What is required
The response should consist of every line below, unchanged.

Stored items

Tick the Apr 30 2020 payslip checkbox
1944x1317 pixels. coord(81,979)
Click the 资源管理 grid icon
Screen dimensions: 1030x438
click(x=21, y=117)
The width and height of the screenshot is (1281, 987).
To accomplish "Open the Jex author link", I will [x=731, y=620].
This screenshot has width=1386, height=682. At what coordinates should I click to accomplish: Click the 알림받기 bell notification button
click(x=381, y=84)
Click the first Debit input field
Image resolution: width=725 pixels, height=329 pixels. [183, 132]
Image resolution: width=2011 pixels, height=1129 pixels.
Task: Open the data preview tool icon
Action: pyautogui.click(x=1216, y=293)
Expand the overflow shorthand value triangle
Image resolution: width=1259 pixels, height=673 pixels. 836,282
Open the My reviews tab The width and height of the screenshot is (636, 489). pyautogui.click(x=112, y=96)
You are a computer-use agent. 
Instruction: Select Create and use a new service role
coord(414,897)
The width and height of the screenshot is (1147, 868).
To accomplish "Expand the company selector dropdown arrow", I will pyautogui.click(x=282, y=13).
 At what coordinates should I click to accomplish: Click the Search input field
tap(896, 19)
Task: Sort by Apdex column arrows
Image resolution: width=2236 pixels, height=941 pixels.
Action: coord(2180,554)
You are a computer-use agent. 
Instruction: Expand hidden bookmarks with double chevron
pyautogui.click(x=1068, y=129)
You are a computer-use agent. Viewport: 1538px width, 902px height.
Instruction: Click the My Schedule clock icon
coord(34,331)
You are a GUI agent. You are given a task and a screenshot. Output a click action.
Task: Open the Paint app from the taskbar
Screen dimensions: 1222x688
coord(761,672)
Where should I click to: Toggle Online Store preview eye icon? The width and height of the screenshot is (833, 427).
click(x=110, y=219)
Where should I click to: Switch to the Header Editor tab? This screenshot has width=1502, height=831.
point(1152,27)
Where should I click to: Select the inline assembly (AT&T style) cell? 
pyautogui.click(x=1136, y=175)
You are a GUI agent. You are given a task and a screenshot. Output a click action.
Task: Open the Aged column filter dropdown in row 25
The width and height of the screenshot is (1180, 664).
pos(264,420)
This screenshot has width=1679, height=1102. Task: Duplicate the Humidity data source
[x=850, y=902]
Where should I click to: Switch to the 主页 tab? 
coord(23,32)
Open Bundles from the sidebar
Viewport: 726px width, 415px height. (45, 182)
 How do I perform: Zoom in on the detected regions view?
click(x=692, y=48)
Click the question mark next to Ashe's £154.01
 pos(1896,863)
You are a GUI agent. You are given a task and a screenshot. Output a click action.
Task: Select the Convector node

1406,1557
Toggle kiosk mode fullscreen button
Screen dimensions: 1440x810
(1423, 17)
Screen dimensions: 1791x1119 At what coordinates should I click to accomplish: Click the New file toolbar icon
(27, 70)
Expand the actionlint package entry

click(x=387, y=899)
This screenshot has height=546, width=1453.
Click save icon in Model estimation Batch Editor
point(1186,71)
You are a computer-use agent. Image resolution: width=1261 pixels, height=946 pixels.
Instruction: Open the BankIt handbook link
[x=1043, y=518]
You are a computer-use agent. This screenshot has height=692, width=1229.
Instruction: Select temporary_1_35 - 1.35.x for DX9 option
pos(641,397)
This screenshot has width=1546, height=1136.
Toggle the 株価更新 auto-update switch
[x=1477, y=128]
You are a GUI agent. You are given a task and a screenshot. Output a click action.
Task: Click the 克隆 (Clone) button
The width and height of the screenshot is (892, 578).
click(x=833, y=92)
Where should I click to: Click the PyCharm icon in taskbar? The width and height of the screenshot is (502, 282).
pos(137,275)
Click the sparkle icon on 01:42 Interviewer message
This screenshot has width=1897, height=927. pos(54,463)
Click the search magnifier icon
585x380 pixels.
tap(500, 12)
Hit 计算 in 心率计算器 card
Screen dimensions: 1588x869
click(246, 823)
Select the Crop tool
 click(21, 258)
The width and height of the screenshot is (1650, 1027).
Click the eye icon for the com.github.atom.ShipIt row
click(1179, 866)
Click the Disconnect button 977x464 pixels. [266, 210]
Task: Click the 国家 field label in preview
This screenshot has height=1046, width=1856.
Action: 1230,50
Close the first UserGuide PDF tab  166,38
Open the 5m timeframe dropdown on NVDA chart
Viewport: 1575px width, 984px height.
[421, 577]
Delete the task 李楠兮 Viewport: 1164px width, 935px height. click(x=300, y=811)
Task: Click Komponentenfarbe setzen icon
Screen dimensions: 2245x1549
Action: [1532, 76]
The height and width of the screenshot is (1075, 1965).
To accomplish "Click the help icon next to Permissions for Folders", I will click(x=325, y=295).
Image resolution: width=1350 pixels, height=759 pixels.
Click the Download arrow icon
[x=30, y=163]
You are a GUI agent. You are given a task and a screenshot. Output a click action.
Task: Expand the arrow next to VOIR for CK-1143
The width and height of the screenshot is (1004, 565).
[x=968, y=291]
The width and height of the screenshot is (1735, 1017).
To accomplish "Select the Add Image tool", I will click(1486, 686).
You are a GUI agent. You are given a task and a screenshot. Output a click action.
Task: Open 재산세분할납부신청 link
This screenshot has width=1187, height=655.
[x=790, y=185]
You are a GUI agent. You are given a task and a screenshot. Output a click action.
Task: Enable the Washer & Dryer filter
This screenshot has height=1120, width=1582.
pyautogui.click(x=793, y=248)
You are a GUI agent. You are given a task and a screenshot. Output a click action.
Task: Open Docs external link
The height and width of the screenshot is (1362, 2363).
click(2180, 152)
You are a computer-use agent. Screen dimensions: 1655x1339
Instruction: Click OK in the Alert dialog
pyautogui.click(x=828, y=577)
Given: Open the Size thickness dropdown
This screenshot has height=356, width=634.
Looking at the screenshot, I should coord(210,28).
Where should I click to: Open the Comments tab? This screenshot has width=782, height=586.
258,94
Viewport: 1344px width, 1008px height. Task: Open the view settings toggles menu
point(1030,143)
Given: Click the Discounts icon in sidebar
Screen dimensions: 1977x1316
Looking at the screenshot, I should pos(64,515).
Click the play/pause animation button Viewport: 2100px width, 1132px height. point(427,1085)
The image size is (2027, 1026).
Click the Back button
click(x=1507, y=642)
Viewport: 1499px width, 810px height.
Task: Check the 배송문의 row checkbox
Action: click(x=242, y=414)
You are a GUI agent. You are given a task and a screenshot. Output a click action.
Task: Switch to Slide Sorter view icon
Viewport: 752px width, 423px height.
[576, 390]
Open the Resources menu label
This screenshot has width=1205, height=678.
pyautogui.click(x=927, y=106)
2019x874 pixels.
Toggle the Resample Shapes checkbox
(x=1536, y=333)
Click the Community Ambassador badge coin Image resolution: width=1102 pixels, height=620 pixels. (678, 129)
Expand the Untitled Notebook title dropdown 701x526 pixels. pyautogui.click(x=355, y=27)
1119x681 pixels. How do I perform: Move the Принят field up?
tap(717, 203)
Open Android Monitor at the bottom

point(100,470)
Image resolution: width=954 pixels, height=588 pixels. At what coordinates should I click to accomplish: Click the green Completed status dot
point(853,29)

Answer below
Tick the Apr 30 2020 payslip checkbox
1944x1317 pixels. coord(81,979)
Click the 资源管理 grid icon
Screen dimensions: 1030x438
click(x=21, y=117)
The width and height of the screenshot is (1281, 987).
To accomplish "Open the Jex author link", I will [x=731, y=620].
This screenshot has width=1386, height=682. At what coordinates should I click to accomplish: Click the 알림받기 bell notification button
click(x=381, y=84)
Click the first Debit input field
Image resolution: width=725 pixels, height=329 pixels. [183, 132]
Image resolution: width=2011 pixels, height=1129 pixels.
Task: Open the data preview tool icon
Action: pyautogui.click(x=1216, y=293)
Expand the overflow shorthand value triangle
Image resolution: width=1259 pixels, height=673 pixels. 836,282
Open the My reviews tab The width and height of the screenshot is (636, 489). pyautogui.click(x=112, y=96)
You are a computer-use agent. 
Instruction: Select Create and use a new service role
coord(414,897)
The width and height of the screenshot is (1147, 868).
To accomplish "Expand the company selector dropdown arrow", I will pyautogui.click(x=282, y=13).
 At what coordinates should I click to accomplish: Click the Search input field
tap(896, 19)
Task: Sort by Apdex column arrows
Image resolution: width=2236 pixels, height=941 pixels.
Action: coord(2180,554)
You are a computer-use agent. 
Instruction: Expand hidden bookmarks with double chevron
pyautogui.click(x=1068, y=129)
You are a computer-use agent. Viewport: 1538px width, 902px height.
Instruction: Click the My Schedule clock icon
coord(34,331)
You are a GUI agent. You are given a task and a screenshot. Output a click action.
Task: Open the Paint app from the taskbar
Screen dimensions: 1222x688
coord(761,672)
Where should I click to: Toggle Online Store preview eye icon? The width and height of the screenshot is (833, 427).
click(x=110, y=219)
Where should I click to: Switch to the Header Editor tab? This screenshot has width=1502, height=831.
point(1152,27)
Where should I click to: Select the inline assembly (AT&T style) cell? 
pyautogui.click(x=1136, y=175)
You are a GUI agent. You are given a task and a screenshot. Output a click action.
Task: Open the Aged column filter dropdown in row 25
The width and height of the screenshot is (1180, 664).
pos(264,420)
This screenshot has width=1679, height=1102. Task: Duplicate the Humidity data source
[x=850, y=902]
Where should I click to: Switch to the 主页 tab? 
coord(23,32)
Open Bundles from the sidebar
Viewport: 726px width, 415px height. (45, 182)
 How do I perform: Zoom in on the detected regions view?
click(x=692, y=48)
Click the question mark next to Ashe's £154.01
 pos(1896,863)
You are a GUI agent. You are given a task and a screenshot. Output a click action.
Task: Select the Convector node

1406,1557
Toggle kiosk mode fullscreen button
Screen dimensions: 1440x810
(1423, 17)
Screen dimensions: 1791x1119 At what coordinates should I click to accomplish: Click the New file toolbar icon
(27, 70)
Expand the actionlint package entry

click(x=387, y=899)
This screenshot has height=546, width=1453.
Click save icon in Model estimation Batch Editor
point(1186,71)
You are a computer-use agent. Image resolution: width=1261 pixels, height=946 pixels.
Instruction: Open the BankIt handbook link
[x=1043, y=518]
You are a computer-use agent. This screenshot has height=692, width=1229.
Instruction: Select temporary_1_35 - 1.35.x for DX9 option
pos(641,397)
This screenshot has width=1546, height=1136.
Toggle the 株価更新 auto-update switch
[x=1477, y=128]
You are a GUI agent. You are given a task and a screenshot. Output a click action.
Task: Click the 克隆 (Clone) button
The width and height of the screenshot is (892, 578).
click(x=833, y=92)
Where should I click to: Click the PyCharm icon in taskbar? The width and height of the screenshot is (502, 282).
pos(137,275)
Click the sparkle icon on 01:42 Interviewer message
This screenshot has width=1897, height=927. pos(54,463)
Click the search magnifier icon
585x380 pixels.
tap(500, 12)
Hit 计算 in 心率计算器 card
Screen dimensions: 1588x869
click(246, 823)
Select the Crop tool
 click(21, 258)
The width and height of the screenshot is (1650, 1027).
Click the eye icon for the com.github.atom.ShipIt row
click(1179, 866)
Click the Disconnect button 977x464 pixels. [266, 210]
Task: Click the 国家 field label in preview
This screenshot has height=1046, width=1856.
Action: 1230,50
Close the first UserGuide PDF tab  166,38
Open the 5m timeframe dropdown on NVDA chart
Viewport: 1575px width, 984px height.
[421, 577]
Delete the task 李楠兮 Viewport: 1164px width, 935px height. click(x=300, y=811)
Task: Click Komponentenfarbe setzen icon
Screen dimensions: 2245x1549
Action: [1532, 76]
The height and width of the screenshot is (1075, 1965).
To accomplish "Click the help icon next to Permissions for Folders", I will click(x=325, y=295).
Image resolution: width=1350 pixels, height=759 pixels.
Click the Download arrow icon
[x=30, y=163]
You are a GUI agent. You are given a task and a screenshot. Output a click action.
Task: Expand the arrow next to VOIR for CK-1143
The width and height of the screenshot is (1004, 565).
[x=968, y=291]
The width and height of the screenshot is (1735, 1017).
To accomplish "Select the Add Image tool", I will click(1486, 686).
You are a GUI agent. You are given a task and a screenshot. Output a click action.
Task: Open 재산세분할납부신청 link
This screenshot has width=1187, height=655.
[x=790, y=185]
You are a GUI agent. You are given a task and a screenshot. Output a click action.
Task: Enable the Washer & Dryer filter
This screenshot has height=1120, width=1582.
pyautogui.click(x=793, y=248)
You are a GUI agent. You are given a task and a screenshot. Output a click action.
Task: Open Docs external link
The height and width of the screenshot is (1362, 2363).
click(2180, 152)
You are a computer-use agent. Screen dimensions: 1655x1339
Instruction: Click OK in the Alert dialog
pyautogui.click(x=828, y=577)
Given: Open the Size thickness dropdown
This screenshot has height=356, width=634.
Looking at the screenshot, I should coord(210,28).
Where should I click to: Open the Comments tab? This screenshot has width=782, height=586.
258,94
Viewport: 1344px width, 1008px height. Task: Open the view settings toggles menu
point(1030,143)
Given: Click the Discounts icon in sidebar
Screen dimensions: 1977x1316
Looking at the screenshot, I should pos(64,515).
Click the play/pause animation button Viewport: 2100px width, 1132px height. point(427,1085)
The image size is (2027, 1026).
Click the Back button
click(x=1507, y=642)
Viewport: 1499px width, 810px height.
Task: Check the 배송문의 row checkbox
Action: click(x=242, y=414)
You are a GUI agent. You are given a task and a screenshot. Output a click action.
Task: Switch to Slide Sorter view icon
Viewport: 752px width, 423px height.
[576, 390]
Open the Resources menu label
This screenshot has width=1205, height=678.
pyautogui.click(x=927, y=106)
2019x874 pixels.
Toggle the Resample Shapes checkbox
(x=1536, y=333)
Click the Community Ambassador badge coin Image resolution: width=1102 pixels, height=620 pixels. (678, 129)
Expand the Untitled Notebook title dropdown 701x526 pixels. pyautogui.click(x=355, y=27)
1119x681 pixels. How do I perform: Move the Принят field up?
tap(717, 203)
Open Android Monitor at the bottom

point(100,470)
Image resolution: width=954 pixels, height=588 pixels. At what coordinates should I click to accomplish: Click the green Completed status dot
point(853,29)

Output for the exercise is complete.